For instance, when a municipality issues bonds to build a hydroelectric dam or sports arena, the municipality is making a calculated bet given that borrowing against the estimated fee revenue generated by a hydroelectric dam or sports arena, the city has a fair shot of making their money back without having to raise taxes.
On the other hand, when issuing a bond on debt, the debt in question merely compounds.
According to the agenda for the meeting, “[Pasadena] has had an obligation to fund the Fire and Police Retirement System under the terms of the Contribution Agreement entered into by the City and the System. In 1999, 2004, and 2012 the City issued $101.9 million, $40.7 million, and $47.44 million of pension obligation bonds (POBs), respectively, in order to fund the City’s obligations in respect to the Contribution Agreement. … Approximately $123 million of the bonds are maturing (in the case of the 2004 bonds) or are subject to mandatory tender on May 15, 2015.”
As a result, the Finance Committee worked on Monday to begin the issuance of $123 million dollars’ worth of 2015A and 2015B bonds in order to pay down and then restructure the $123 million dollars in debt from the bonds set to mature on the 15th of May.

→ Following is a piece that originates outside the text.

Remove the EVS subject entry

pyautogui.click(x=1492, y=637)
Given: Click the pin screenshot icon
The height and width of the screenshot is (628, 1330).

Councilmember Gene Masuda asked the obvious question of the committee, “What if we don’t do this?”
“Unless you’re prepared to write a check, I don’t think we have any alternatives,” responded Terry Tornek, head of the Finance Committee. “We need to pay off almost a hundred and twenty three million dollars’ worth of bonds on May 15th.”
After a pause, Torneck directly addressed Masuda again, “You know you’re right. This is the worst kind of bonding to do. Pension obligation bonds are in a lot of ways sort of an undesirable and painful exercise. But we have no alternative. The funding has been undertaken, we owe the money to the system, and we need to pay off these bonds.”

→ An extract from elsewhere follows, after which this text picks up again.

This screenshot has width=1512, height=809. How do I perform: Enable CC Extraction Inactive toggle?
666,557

But Masuda was puzzled. He asked, “Somehow I remember that this issue of dealing with this was going to be way down the line? What has changed?”
“No, no, no,” said Torneck, “The due date was not a surprise. These bonds were scheduled to come due in May of 2015.”
Restructured, the annual debt service on these bonds would grow from $5 million to $7.5 million. Urban Futures, a firm whose top members include Jeff Busch, the man responsible for helping San Bernardino legitimize its bankruptcy claims, was chosen to be the financial advisor for the deal. There was no competitive bidding for the position due to what the City Charter 1002(F) claims makes them a professional or unique service.